[Exercise aim] Print, exactly and completely, every entry in the data.

[Input material]
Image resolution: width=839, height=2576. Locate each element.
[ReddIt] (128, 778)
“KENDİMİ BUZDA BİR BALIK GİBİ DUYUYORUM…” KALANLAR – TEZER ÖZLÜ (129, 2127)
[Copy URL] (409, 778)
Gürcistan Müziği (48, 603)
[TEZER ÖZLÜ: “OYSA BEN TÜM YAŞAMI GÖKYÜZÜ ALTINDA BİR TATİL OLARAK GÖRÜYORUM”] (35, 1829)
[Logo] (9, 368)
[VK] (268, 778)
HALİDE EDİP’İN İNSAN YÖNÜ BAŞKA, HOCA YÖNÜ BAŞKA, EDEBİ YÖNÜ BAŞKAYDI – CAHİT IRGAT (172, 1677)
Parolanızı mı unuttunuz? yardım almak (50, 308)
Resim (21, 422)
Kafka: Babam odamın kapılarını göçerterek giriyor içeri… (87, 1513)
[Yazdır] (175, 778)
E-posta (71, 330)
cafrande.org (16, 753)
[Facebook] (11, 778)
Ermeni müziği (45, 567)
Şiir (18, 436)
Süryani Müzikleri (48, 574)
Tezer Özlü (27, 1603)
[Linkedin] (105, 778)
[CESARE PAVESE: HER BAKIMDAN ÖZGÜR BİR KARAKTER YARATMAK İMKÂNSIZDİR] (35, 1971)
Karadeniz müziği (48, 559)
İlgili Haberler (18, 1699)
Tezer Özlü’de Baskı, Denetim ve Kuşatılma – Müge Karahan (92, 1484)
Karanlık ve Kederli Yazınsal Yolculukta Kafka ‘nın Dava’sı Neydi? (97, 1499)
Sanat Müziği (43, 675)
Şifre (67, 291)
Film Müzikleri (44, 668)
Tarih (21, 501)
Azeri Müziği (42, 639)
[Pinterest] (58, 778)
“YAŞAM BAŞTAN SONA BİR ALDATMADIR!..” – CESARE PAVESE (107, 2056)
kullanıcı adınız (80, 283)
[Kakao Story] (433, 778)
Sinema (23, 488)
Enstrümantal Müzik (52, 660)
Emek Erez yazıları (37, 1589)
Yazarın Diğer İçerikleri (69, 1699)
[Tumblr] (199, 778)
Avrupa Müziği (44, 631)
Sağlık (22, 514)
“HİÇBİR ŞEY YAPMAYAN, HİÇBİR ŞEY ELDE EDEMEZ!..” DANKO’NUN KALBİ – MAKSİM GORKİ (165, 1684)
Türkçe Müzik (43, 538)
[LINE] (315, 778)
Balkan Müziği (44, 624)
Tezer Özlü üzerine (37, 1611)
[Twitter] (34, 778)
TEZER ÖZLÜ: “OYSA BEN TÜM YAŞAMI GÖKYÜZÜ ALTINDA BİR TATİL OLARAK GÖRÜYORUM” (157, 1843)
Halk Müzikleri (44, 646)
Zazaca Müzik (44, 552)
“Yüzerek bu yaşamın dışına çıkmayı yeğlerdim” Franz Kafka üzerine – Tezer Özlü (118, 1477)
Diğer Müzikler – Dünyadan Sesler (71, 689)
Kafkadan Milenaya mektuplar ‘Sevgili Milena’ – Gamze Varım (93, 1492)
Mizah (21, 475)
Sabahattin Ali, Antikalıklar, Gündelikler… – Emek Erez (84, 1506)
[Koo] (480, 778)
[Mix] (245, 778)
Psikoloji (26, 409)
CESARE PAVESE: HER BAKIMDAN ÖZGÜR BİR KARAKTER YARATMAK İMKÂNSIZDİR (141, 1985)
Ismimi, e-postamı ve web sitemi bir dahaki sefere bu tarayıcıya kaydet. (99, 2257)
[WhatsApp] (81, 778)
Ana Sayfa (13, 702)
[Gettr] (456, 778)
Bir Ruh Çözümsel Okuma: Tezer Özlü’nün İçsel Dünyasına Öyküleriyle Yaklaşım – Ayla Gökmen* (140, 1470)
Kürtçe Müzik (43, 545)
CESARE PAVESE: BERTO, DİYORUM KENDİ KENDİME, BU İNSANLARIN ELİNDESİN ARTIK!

[Task answer]
Image resolution: width=839, height=2576. Locate each element.
[ReddIt] (128, 778)
“KENDİMİ BUZDA BİR BALIK GİBİ DUYUYORUM…” KALANLAR – TEZER ÖZLÜ (129, 2127)
[Copy URL] (409, 778)
Gürcistan Müziği (48, 603)
[TEZER ÖZLÜ: “OYSA BEN TÜM YAŞAMI GÖKYÜZÜ ALTINDA BİR TATİL OLARAK GÖRÜYORUM”] (35, 1829)
[Logo] (9, 368)
[VK] (268, 778)
HALİDE EDİP’İN İNSAN YÖNÜ BAŞKA, HOCA YÖNÜ BAŞKA, EDEBİ YÖNÜ BAŞKAYDI – CAHİT IRGAT (172, 1677)
Parolanızı mı unuttunuz? yardım almak (50, 308)
Resim (21, 422)
Kafka: Babam odamın kapılarını göçerterek giriyor içeri… (87, 1513)
[Yazdır] (175, 778)
E-posta (71, 330)
cafrande.org (16, 753)
[Facebook] (11, 778)
Ermeni müziği (45, 567)
Şiir (18, 436)
Süryani Müzikleri (48, 574)
Tezer Özlü (27, 1603)
[Linkedin] (105, 778)
[CESARE PAVESE: HER BAKIMDAN ÖZGÜR BİR KARAKTER YARATMAK İMKÂNSIZDİR] (35, 1971)
Karadeniz müziği (48, 559)
İlgili Haberler (18, 1699)
Tezer Özlü’de Baskı, Denetim ve Kuşatılma – Müge Karahan (92, 1484)
Karanlık ve Kederli Yazınsal Yolculukta Kafka ‘nın Dava’sı Neydi? (97, 1499)
Sanat Müziği (43, 675)
Şifre (67, 291)
Film Müzikleri (44, 668)
Tarih (21, 501)
Azeri Müziği (42, 639)
[Pinterest] (58, 778)
“YAŞAM BAŞTAN SONA BİR ALDATMADIR!..” – CESARE PAVESE (107, 2056)
kullanıcı adınız (80, 283)
[Kakao Story] (433, 778)
Sinema (23, 488)
Enstrümantal Müzik (52, 660)
Emek Erez yazıları (37, 1589)
Yazarın Diğer İçerikleri (69, 1699)
[Tumblr] (199, 778)
Avrupa Müziği (44, 631)
Sağlık (22, 514)
“HİÇBİR ŞEY YAPMAYAN, HİÇBİR ŞEY ELDE EDEMEZ!..” DANKO’NUN KALBİ – MAKSİM GORKİ (165, 1684)
Türkçe Müzik (43, 538)
[LINE] (315, 778)
Balkan Müziği (44, 624)
Tezer Özlü üzerine (37, 1611)
[Twitter] (34, 778)
TEZER ÖZLÜ: “OYSA BEN TÜM YAŞAMI GÖKYÜZÜ ALTINDA BİR TATİL OLARAK GÖRÜYORUM” (157, 1843)
Halk Müzikleri (44, 646)
Zazaca Müzik (44, 552)
“Yüzerek bu yaşamın dışına çıkmayı yeğlerdim” Franz Kafka üzerine – Tezer Özlü (118, 1477)
Diğer Müzikler – Dünyadan Sesler (71, 689)
Kafkadan Milenaya mektuplar ‘Sevgili Milena’ – Gamze Varım (93, 1492)
Mizah (21, 475)
Sabahattin Ali, Antikalıklar, Gündelikler… – Emek Erez (84, 1506)
[Koo] (480, 778)
[Mix] (245, 778)
Psikoloji (26, 409)
CESARE PAVESE: HER BAKIMDAN ÖZGÜR BİR KARAKTER YARATMAK İMKÂNSIZDİR (141, 1985)
Ismimi, e-postamı ve web sitemi bir dahaki sefere bu tarayıcıya kaydet. (99, 2257)
[WhatsApp] (81, 778)
Ana Sayfa (13, 702)
[Gettr] (456, 778)
Bir Ruh Çözümsel Okuma: Tezer Özlü’nün İçsel Dünyasına Öyküleriyle Yaklaşım – Ayla Gökmen* (140, 1470)
Kürtçe Müzik (43, 545)
CESARE PAVESE: BERTO, DİYORUM KENDİ KENDİME, BU İNSANLARIN ELİNDESİN ARTIK!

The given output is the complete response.